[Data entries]

◇ ◇ ◇ ◇ ◇

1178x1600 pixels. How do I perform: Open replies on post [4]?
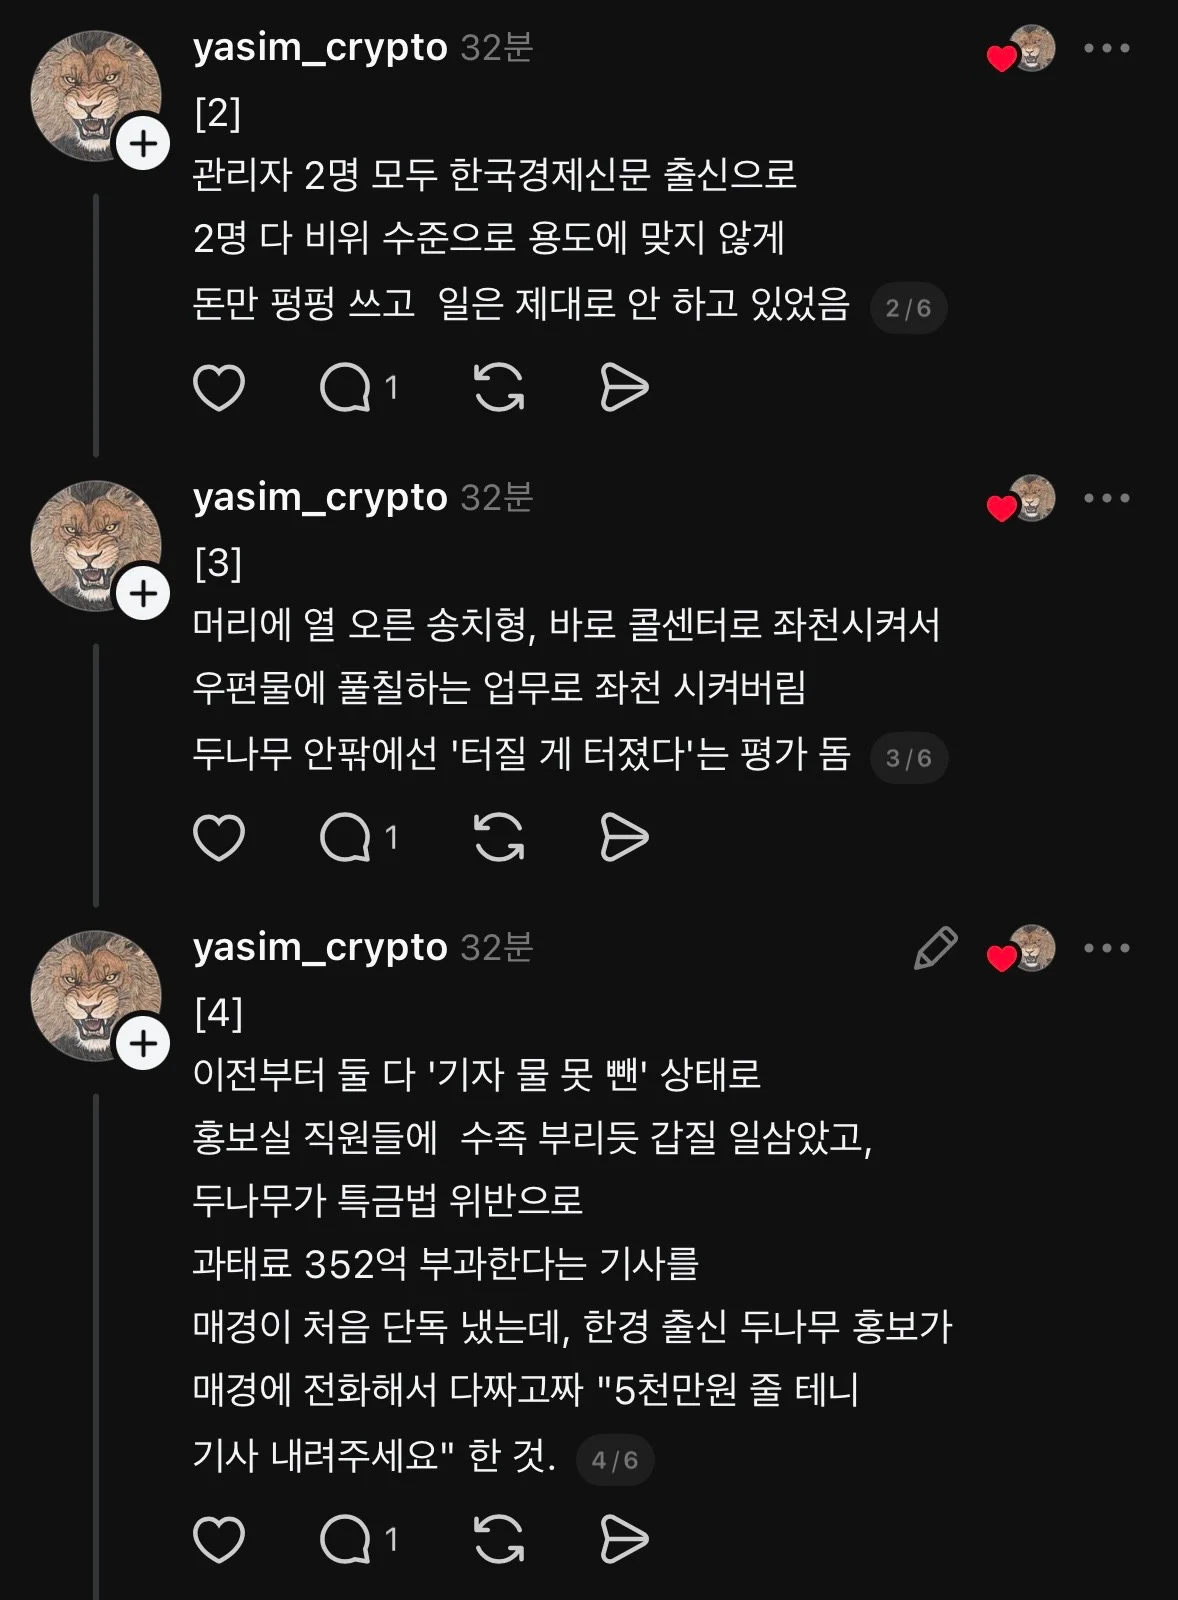(346, 1539)
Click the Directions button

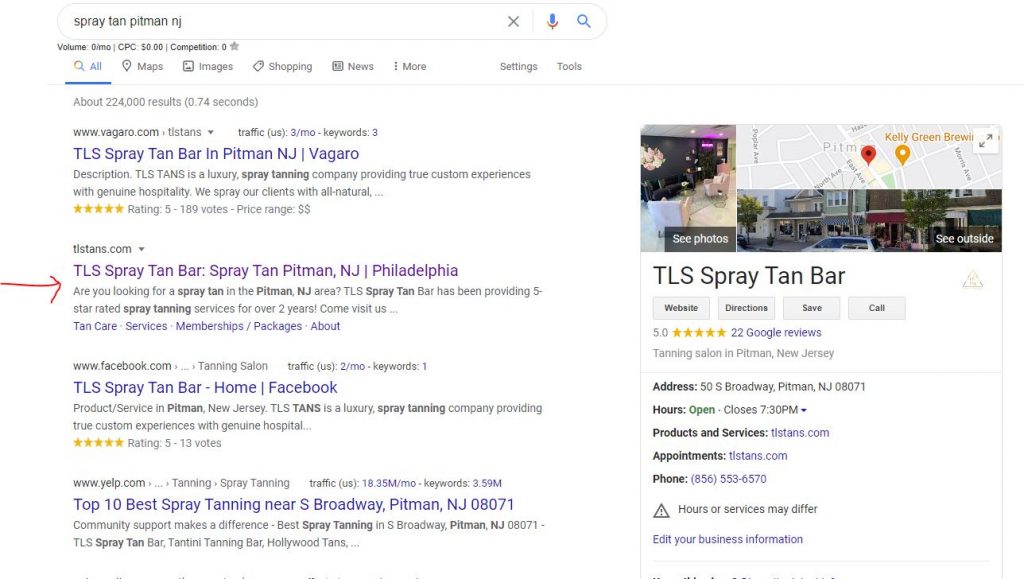tap(746, 308)
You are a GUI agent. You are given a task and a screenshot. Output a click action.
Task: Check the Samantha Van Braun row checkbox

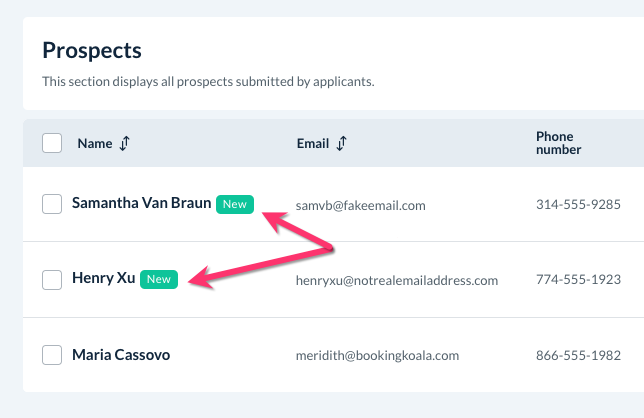[x=52, y=204]
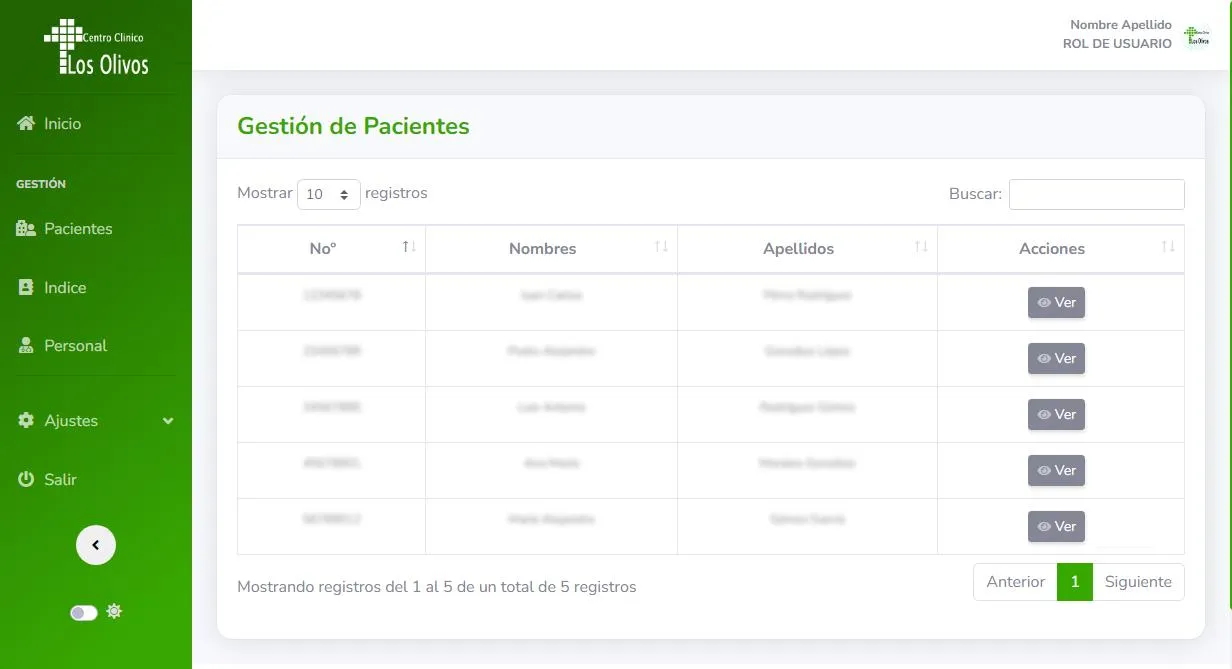
Task: Click the user avatar in header
Action: [x=1196, y=37]
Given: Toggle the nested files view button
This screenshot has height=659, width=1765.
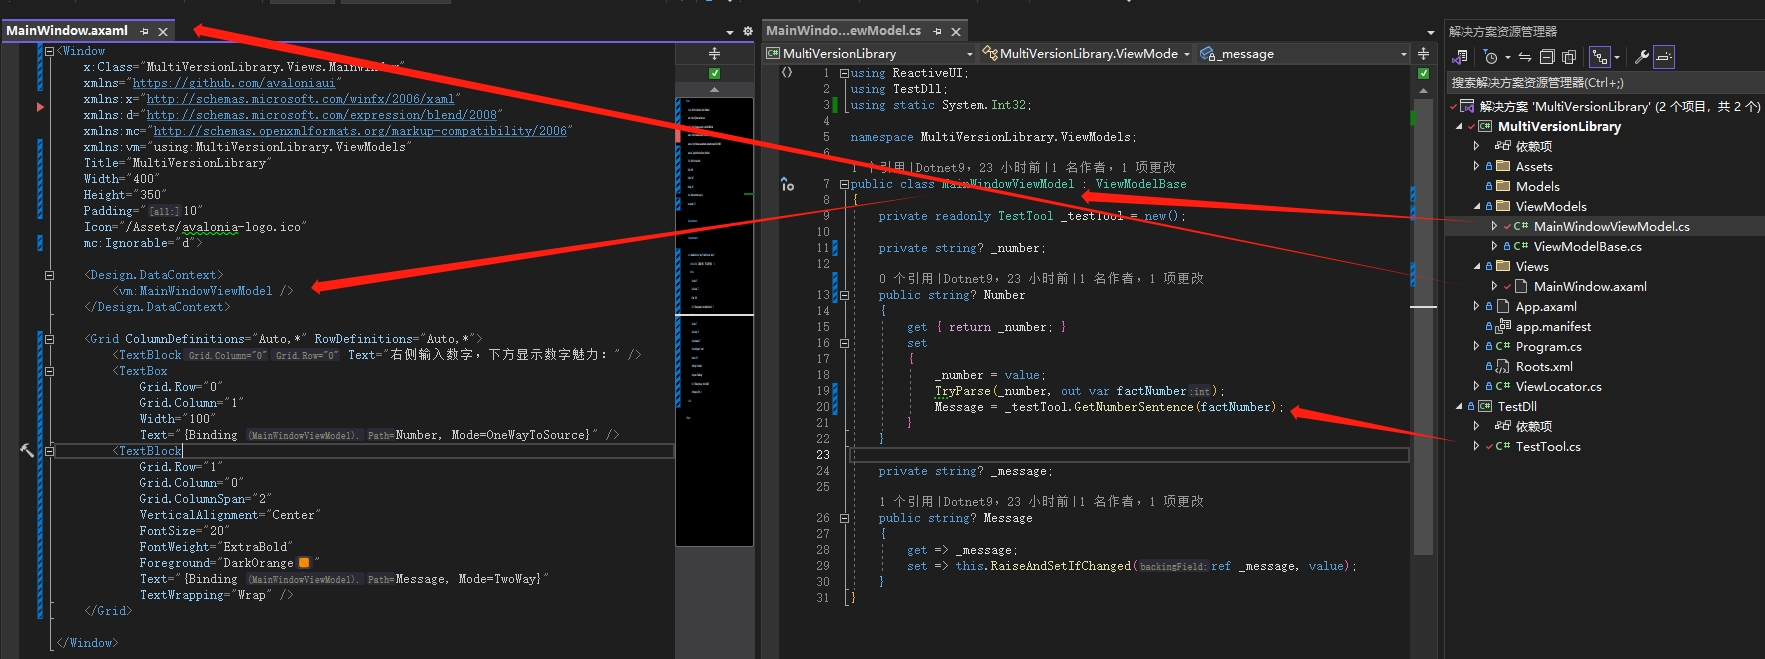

◇ ◇ ◇ ◇ ◇

**Work request:** Make an exact copy of the data, leaving its pictures out.

**Task result:**
1178x1600 pixels. How do I perform: Open replies on post [4]?
(346, 1539)
Click the Directions button

tap(746, 308)
You are a GUI agent. You are given a task and a screenshot. Output a click action.
Task: Check the Samantha Van Braun row checkbox

[x=52, y=204]
Task: Click the user avatar in header
Action: [x=1196, y=37]
Given: Toggle the nested files view button
This screenshot has height=659, width=1765.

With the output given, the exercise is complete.